- _Exercise goal_: In the guide on deploying to AWS ECS, copy the stretch from "- Published on" through "and security measures.", changing "Spring Boot API" to "Node.js API" wherever it occurs.

- Published on
Complete Guide: Deploying Spring Boot API on AWS ECS
- Authors
- Name
- Motions Technologies
Complete Guide: Deploying Spring Boot API on AWS ECS
Introduction
Deploying a Spring Boot API to production requires careful planning and a deep understanding of both application architecture and infrastructure requirements. This comprehensive guide will walk you through every aspect of deploying a Spring Boot API on Amazon ECS (Elastic Container Service), providing you with a production-ready setup that includes proper monitoring, scaling, and security measures.
Why Choose AWS ECS for Spring Boot Applications?
Amazon ECS offers several compelling advantages for Spring Boot deployments:
Container Orchestration Benefits
- Automated container placement and scheduling
- Built-in service discovery
- Integrated load balancing
- Automated container recovery
- Easy rolling updates and rollbacks
AWS Integration Features
- Native CloudWatch integration for logs and metrics
- AWS Secrets Manager for sensitive data
- AWS Parameter Store for configuration
- IAM roles for fine-grained security
- VPC integration for network isolation
Cost Optimization Capabilities
- Pay-per-use pricing model
- Spot instance support for cost savings
- Right-sizing recommendations
- Resource utilization tracking
- Reserved capacity options
Operational Excellence
- Managed container infrastructure
- Automated patch management
- Built-in high availability
- Multiple deployment strategies
- Extensive monitoring capabilities
Prerequisites and Environment Setup
Before starting the deployment process, ensure you have:
- Development Environment
# Required software versions
java -version # Java 17 or later
mvn -version # Maven 3.8+ or Gradle 7+
docker --version # Docker 20.10+
aws --version # AWS CLI 2.0+
git --version # Git 2.0+
- AWS Account Configuration
# Configure AWS CLI
aws configure
AWS Access Key ID: YOUR_ACCESS_KEY
AWS Secret Access Key: YOUR_SECRET_KEY
Default region name: us-east-1
Default output format: json
# Verify configuration
aws sts get-caller-identity
- Required AWS Permissions
{
"Version": "2012-10-17",
"Statement": [
{
"Effect": "Allow",
"Action": [
"ecs:*",
"ecr:*",
"elasticloadbalancing:*",
"cloudwatch:*",
"logs:*",
"ec2:*",
"iam:PassRole"
],
"Resource": "*"
}
]
}
1. Spring Boot Application Setup
1.1 Application Configuration
Basic Spring Boot Setup
- Project Structure
spring-api/
├── src/
│ ├── main/
│ │ ├── java/
│ │ │ └── com/example/api/
│ │ │ ├── Application.java
│ │ │ ├── config/
│ │ │ ├── controller/
│ │ │ ├── service/
│ │ │ └── model/
│ │ └── resources/
│ │ ├── application.yml
│ │ ├── application-prod.yml
│ │ └── logback-spring.xml
├── Dockerfile
├── docker-compose.yml
└── pom.xml
- Essential Dependencies (pom.xml)

- _Record extracts_:

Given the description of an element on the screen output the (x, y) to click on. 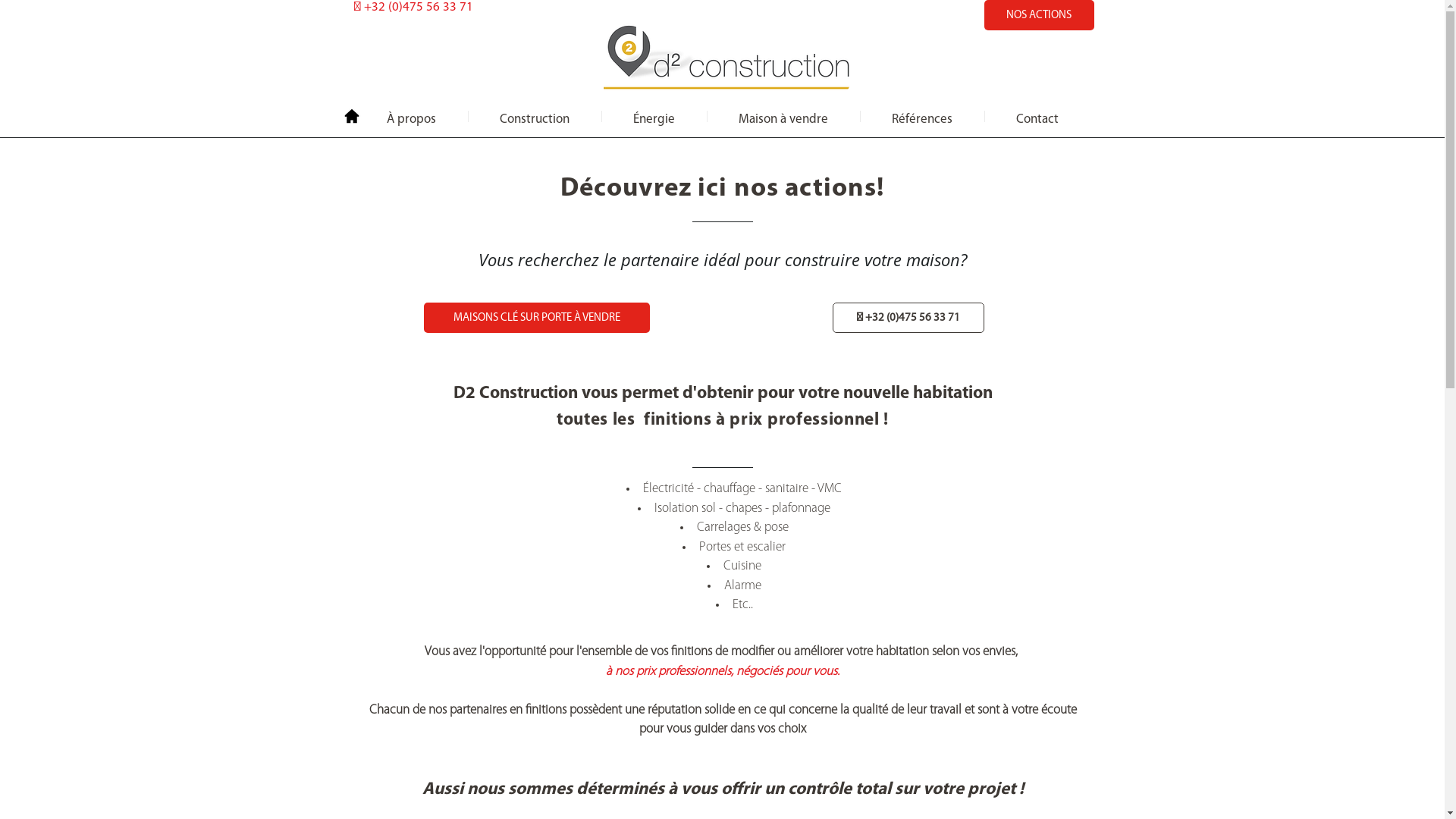
Construction Element type: text (534, 116)
Contact Element type: text (1036, 116)
NOS ACTIONS Element type: text (1039, 15)
Given the description of an element on the screen output the (x, y) to click on. 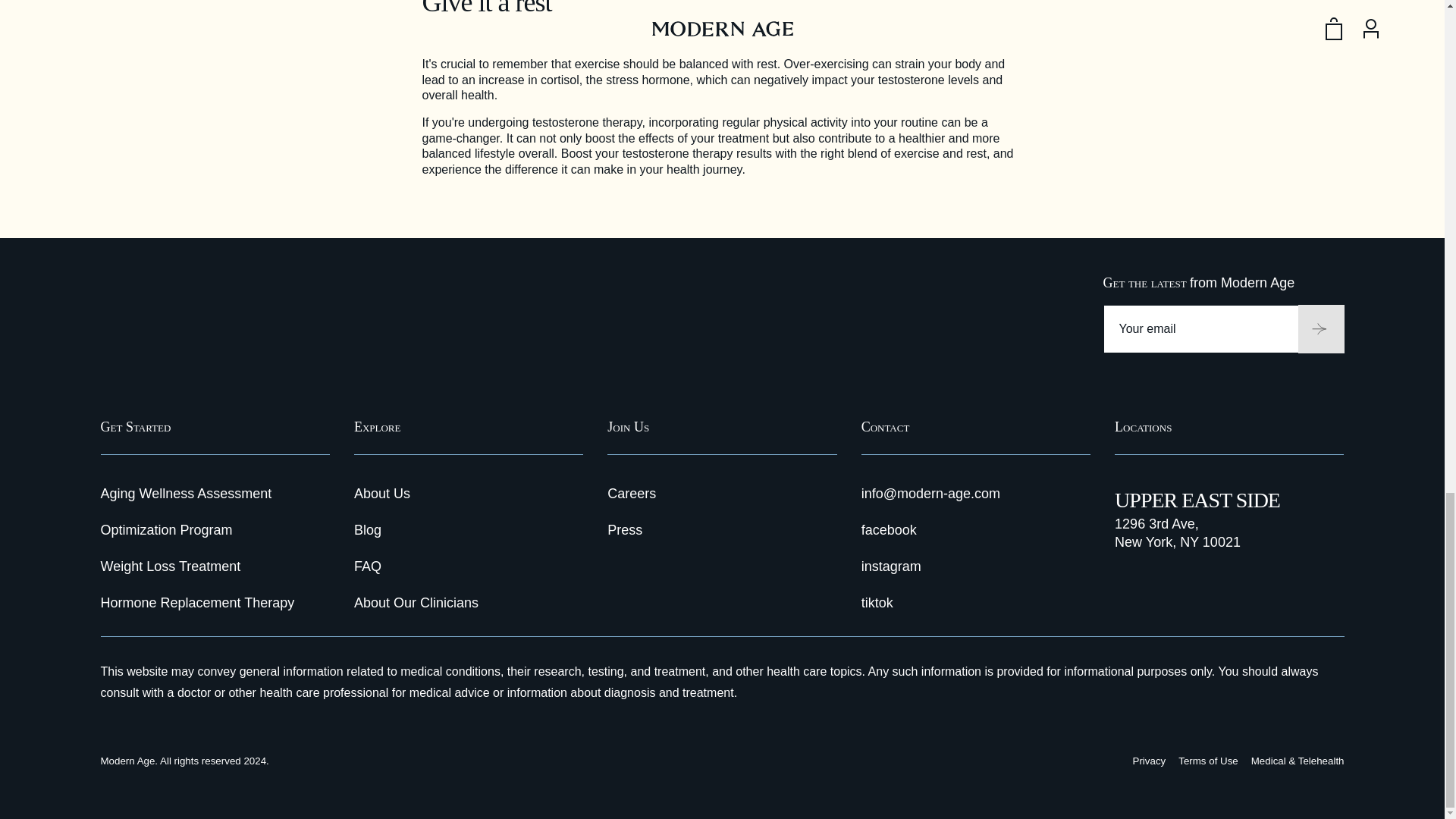
Hormone Replacement Therapy (197, 602)
Terms of Use (1208, 760)
Aging Wellness Assessment (185, 493)
About Us (381, 493)
FAQ (367, 566)
facebook (889, 529)
About Our Clinicians (416, 602)
Press (624, 529)
Privacy (1149, 760)
Weight Loss Treatment (170, 566)
Given the description of an element on the screen output the (x, y) to click on. 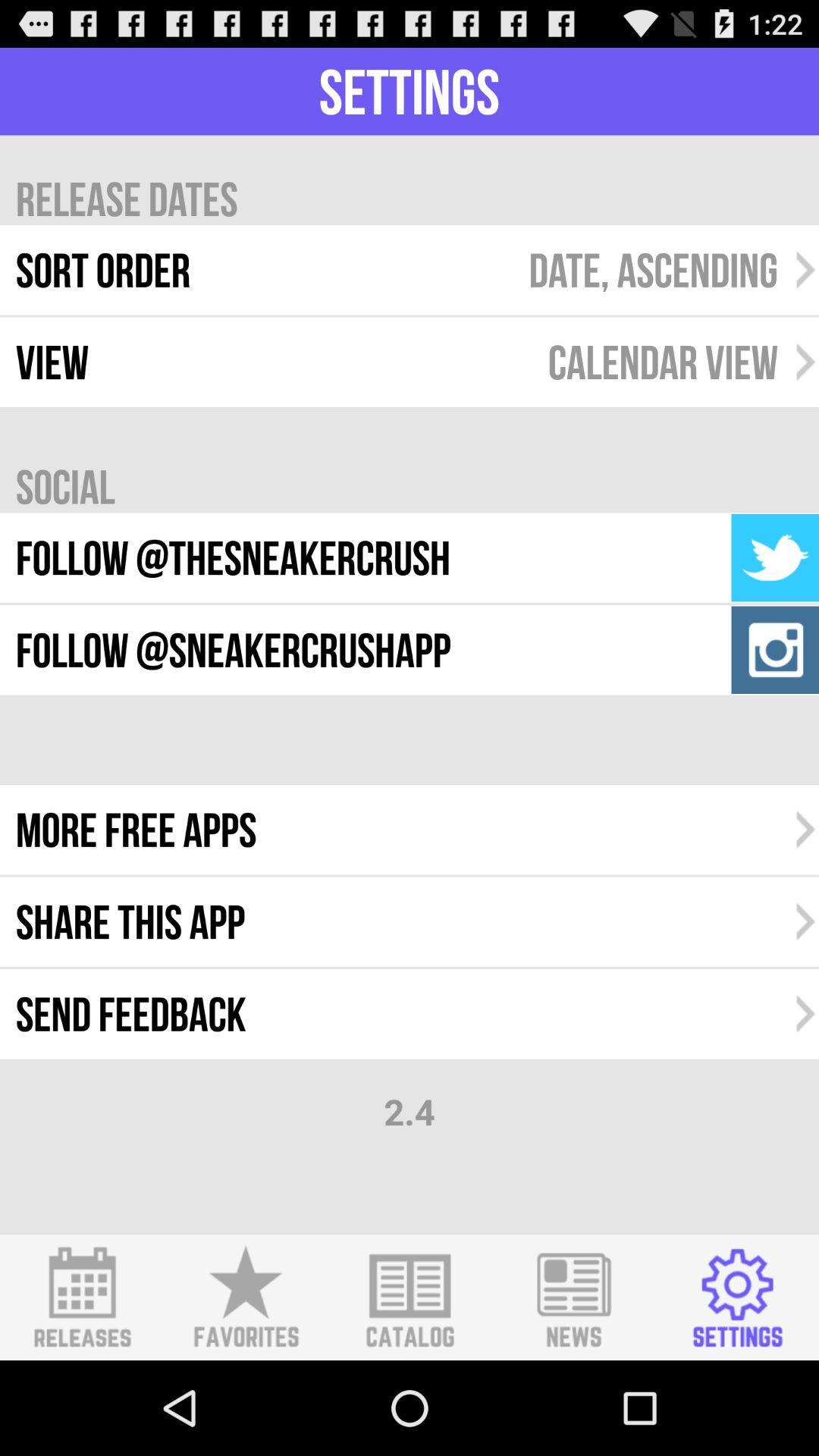
open releases calendar view (81, 1297)
Given the description of an element on the screen output the (x, y) to click on. 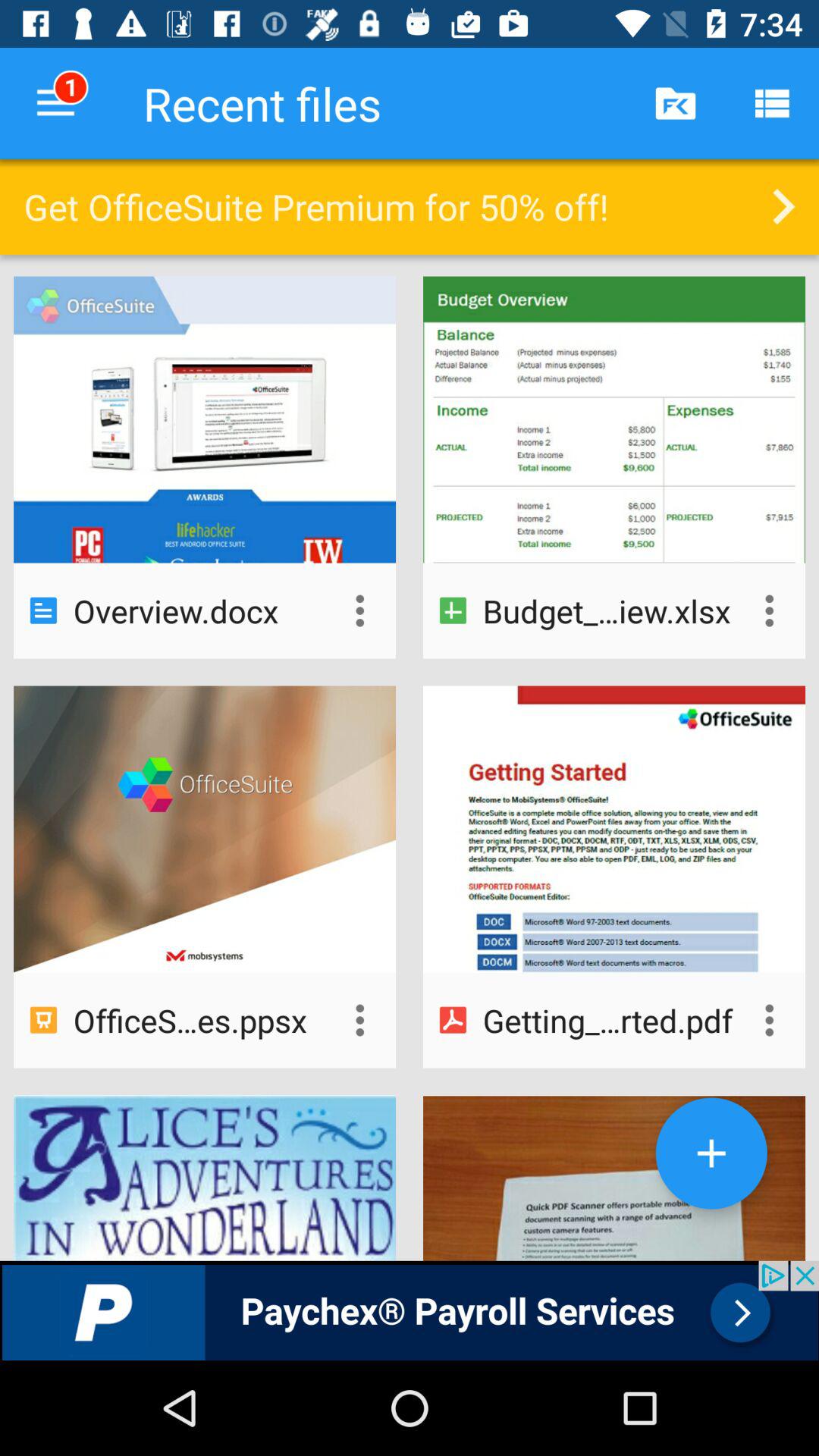
see options for this document (769, 1020)
Given the description of an element on the screen output the (x, y) to click on. 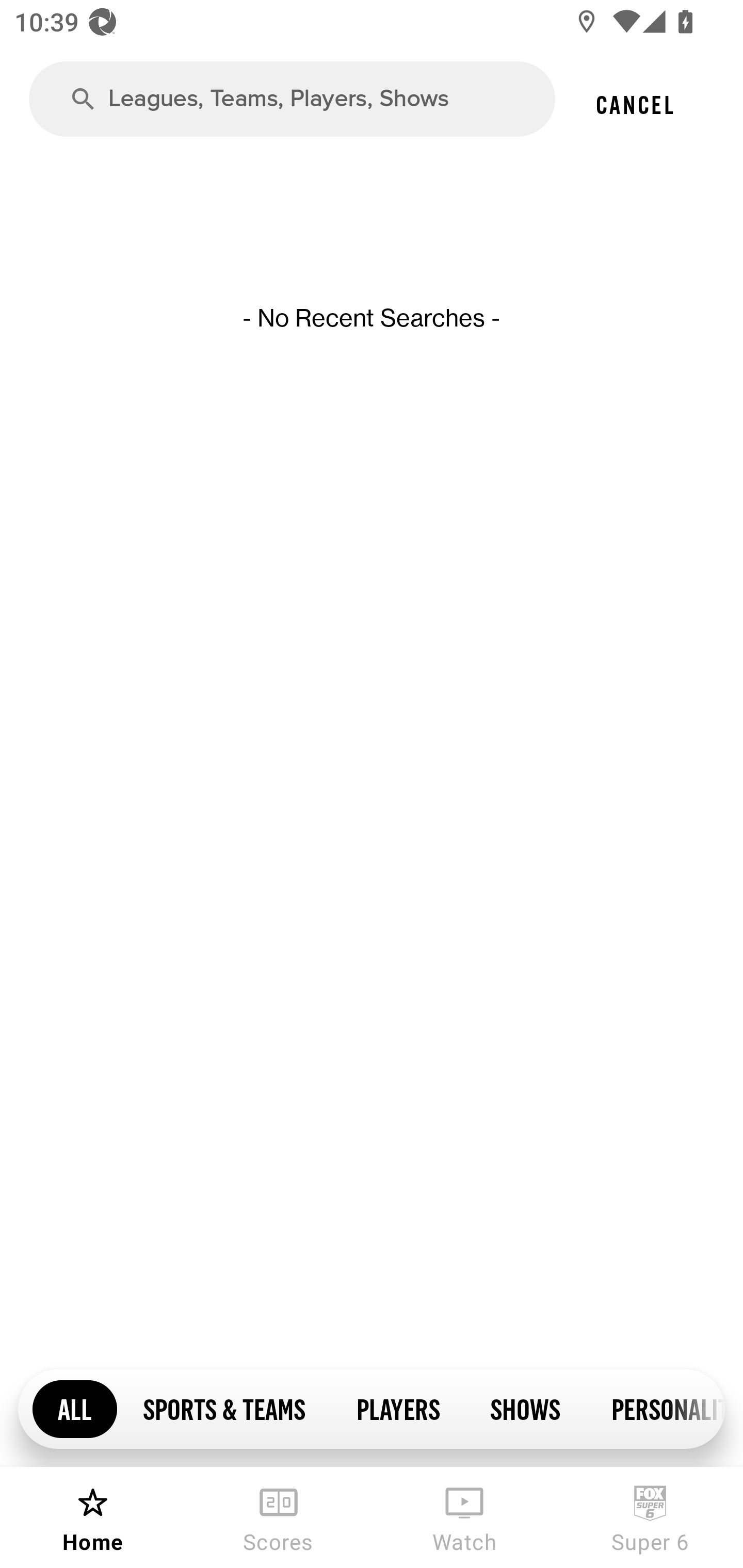
Leagues, Teams, Players, Shows (291, 98)
CANCEL (634, 104)
SPORTS & TEAMS (223, 1408)
PLAYERS (397, 1408)
SHOWS (525, 1408)
PERSONALITIES (655, 1408)
Scores (278, 1517)
Watch (464, 1517)
Super 6 (650, 1517)
Given the description of an element on the screen output the (x, y) to click on. 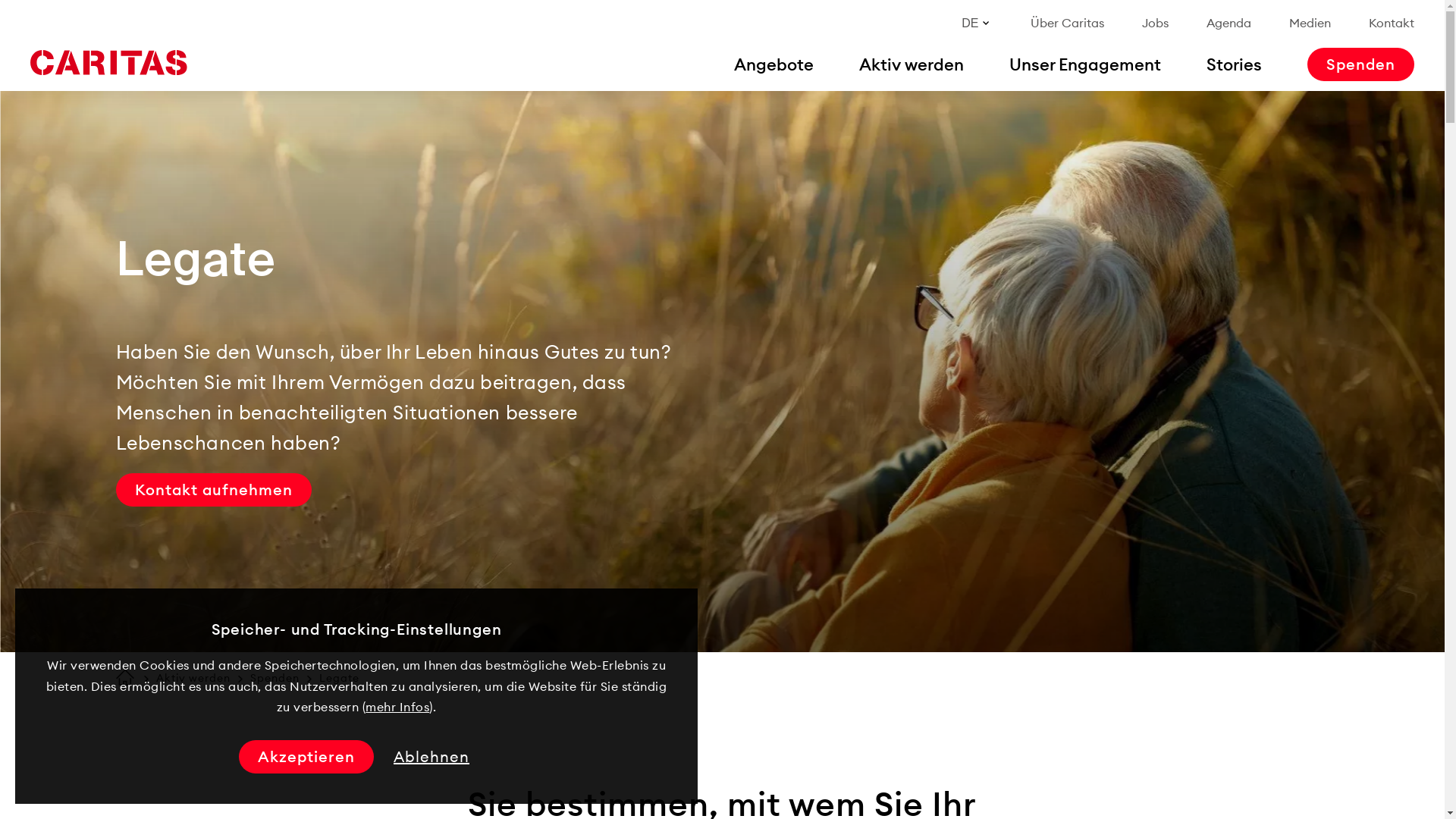
Medien Element type: text (1309, 22)
Spenden Element type: text (274, 678)
Unser Engagement Element type: text (1085, 64)
Stories Element type: text (1233, 64)
Startseite Element type: text (124, 677)
Ablehnen Element type: text (431, 756)
Angebote Element type: text (773, 64)
Kontakt Element type: text (1391, 22)
mehr Infos Element type: text (397, 706)
Aktiv werden Element type: text (911, 64)
Open sub menu Element type: text (18, 18)
Agenda Element type: text (1228, 22)
Jobs Element type: text (1155, 22)
Aktiv werden Element type: text (193, 678)
Startseite Element type: text (108, 62)
Kontakt aufnehmen Element type: text (212, 489)
Spenden Element type: text (1360, 64)
Akzeptieren Element type: text (305, 756)
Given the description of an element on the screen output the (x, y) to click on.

- _Output_:
- Published on
Complete Guide: Deploying Node.js API on AWS ECS
- Authors
- Name
- Motions Technologies
Complete Guide: Deploying Node.js API on AWS ECS
Introduction
Deploying a Node.js API to production requires careful planning and a deep understanding of both application architecture and infrastructure requirements. This comprehensive guide will walk you through every aspect of deploying a Node.js API on Amazon ECS (Elastic Container Service), providing you with a production-ready setup that includes proper monitoring, scaling, and security measures.